According to official data from the Bank for International Settlements' June 2024 report, tokenized deposits have become one of the most focused innovation areas for central banks globally. The report indicates that this new form of currency retains the stability of the banking system while absorbing the efficiency of blockchain technology, becoming a key hub for the integration of traditional and digital finance.

According to a Bloomberg report in October 2024, JPMorgan's JPM Coin represents the banking industry's active exploration of public chains. This deposit token operates on Coinbase's Base blockchain, allowing clients to send and receive funds via the public chain, achieving payment processing in seconds. This innovation breaks the limitations of traditional banking hours, providing a new channel for global fund flows.

Cross-bank cooperation has also made substantial progress. According to a Financial Times report in February 2025, JPMorgan and DBS Bank are jointly developing a tokenized deposit framework aimed at addressing interoperability issues between different blockchain systems. This collaboration connects DBS Bank's token services with JPMorgan's Kinexys digital payment project, aiming to establish new cross-bank, cross-chain settlement standards.

According to a Reuters report in January 2025, Citigroup has adopted a multi-currency, multi-region expansion strategy. Citigroup recently announced the expansion of its tokenization service, Citi Token Services, to include euro transactions and support real-time settlement with blockchain technology. The bank has established a new liquidity center in Ireland to strengthen its European business layout, providing real-time cross-border payment solutions denominated in euros to institutional clients.

II. Three Paths: Strategic Differentiation Driven by Regulation and Market Forces

As the global on-chainization of banks deepens, banks in different regions are gradually forming three differentiated strategic paths based on their respective regulatory environments, market structures, and resource endowments.

The first path can be termed "In-System Alliances," represented by large banks in Europe and the United States. These banks do not seek to disrupt the existing financial system but focus on optimizing efficiency bottlenecks within the system—especially in wholesale banking. They build "membership club"-style alliance chains to validate technological value in a controlled but efficient environment. The core logic of this path is to seek incremental innovation within the existing regulatory framework rather than starting from scratch.

According to a working paper from the European Central Bank in November 2024, the digital asset settlement platform project of the European Banking Union is a typical representative of this path. This project is jointly initiated by several banks from countries such as Switzerland and Germany, utilizing shared ledger technology to explore new models for real-time settlement of securities and cash between institutions. Some banks in the United States are more focused on improving internal efficiency, such as using private chain technology to optimize group cross-border liquidity management and reduce funding operation costs.

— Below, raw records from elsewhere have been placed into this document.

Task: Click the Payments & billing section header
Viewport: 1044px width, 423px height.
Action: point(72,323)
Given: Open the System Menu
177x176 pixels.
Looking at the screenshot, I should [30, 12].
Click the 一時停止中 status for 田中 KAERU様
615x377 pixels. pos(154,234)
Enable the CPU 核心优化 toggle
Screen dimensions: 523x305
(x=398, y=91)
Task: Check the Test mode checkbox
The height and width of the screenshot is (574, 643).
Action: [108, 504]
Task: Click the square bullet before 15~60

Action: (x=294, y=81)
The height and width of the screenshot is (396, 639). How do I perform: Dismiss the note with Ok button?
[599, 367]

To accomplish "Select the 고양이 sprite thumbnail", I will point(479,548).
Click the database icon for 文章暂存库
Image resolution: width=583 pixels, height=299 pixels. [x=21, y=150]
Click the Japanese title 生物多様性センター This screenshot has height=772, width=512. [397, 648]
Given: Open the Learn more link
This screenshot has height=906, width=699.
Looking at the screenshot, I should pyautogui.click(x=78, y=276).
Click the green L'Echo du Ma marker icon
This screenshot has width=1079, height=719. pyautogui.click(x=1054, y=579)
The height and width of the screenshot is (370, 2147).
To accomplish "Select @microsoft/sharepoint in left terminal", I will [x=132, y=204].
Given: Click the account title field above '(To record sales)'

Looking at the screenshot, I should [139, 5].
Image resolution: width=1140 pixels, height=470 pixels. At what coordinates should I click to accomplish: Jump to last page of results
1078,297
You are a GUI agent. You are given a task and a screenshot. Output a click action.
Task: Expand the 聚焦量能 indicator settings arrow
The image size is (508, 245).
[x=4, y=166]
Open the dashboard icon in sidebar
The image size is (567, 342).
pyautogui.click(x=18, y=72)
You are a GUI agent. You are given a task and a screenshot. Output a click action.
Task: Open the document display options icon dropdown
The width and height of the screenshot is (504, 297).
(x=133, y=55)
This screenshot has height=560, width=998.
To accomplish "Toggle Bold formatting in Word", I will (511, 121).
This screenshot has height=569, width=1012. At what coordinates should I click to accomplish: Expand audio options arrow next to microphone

The second path is "Ecosystem-Level Infrastructure," characterized by banks in the Asia-Pacific region. This path has a strong top-down design flavor, with banks playing a key service node in a government-led digital ecosystem, aiming to enhance the global competitiveness of the financial infrastructure of the entire country or region.

According to an official press release from the Hong Kong Monetary Authority in November 2025, Hong Kong's Ensemble project is a model of this path. This project involves multiple banks and integrates regulatory agencies, technology companies, and end-users to build a complete digital financial ecosystem. The Vice President of Bank of China Hong Kong, Xing Guiwei, stated in an interview with the South China Morning Post that the bank will "further explore the tokenization of financial assets, gradually promoting the application of tokenization of traditional financial assets while ensuring asset security custody." This ecosystem-level thinking reflects the Asia-Pacific region's emphasis on the overall competitiveness of financial infrastructure.

The third path is "Market-Oriented Asset Bridging," mainly seen in emerging markets and digital banks focused on the Web3 space. This path is the most outward-looking and groundbreaking, with banks no longer limited to traditional business but actively acting as connectors between real-world assets and the world of crypto capital.

According to an official research report released by Standard Chartered Bank in March 2025, the bank is building a bridge connecting traditional banking and decentralized finance through its SC Ventures division. The bank's head of digital asset research, Geoffrey Kendrick, predicts that by 2028, the value of tokenized real-world assets will reach approximately $2 trillion, comparable to the size of the stablecoin market at that time. Some banks in Africa and Latin America are using tokenization technology to convert future revenue rights of their commodities into on-chain digital assets, financing global investors and significantly reducing funding costs.

III. Regulatory Framework: Differentiated Exploration in Global Coordination

The on-chainization process of the banking industry is inseparable from the evolution of the regulatory environment, and the regulatory orientation of different jurisdictions profoundly influences the technological path choices of local banks.

According to an official document released by the European Commission in June 2024, the EU has established the world's most systematic regulatory framework for tokenized assets through MiCAR. This regulation clarifies the classification and regulatory requirements for electronic money tokens and asset-referenced tokens, providing legal certainty for banks to engage in tokenization business. The EU's concurrently operating DLT pilot regime provides a safe testing ground for the application of distributed ledger technology in traditional financial markets.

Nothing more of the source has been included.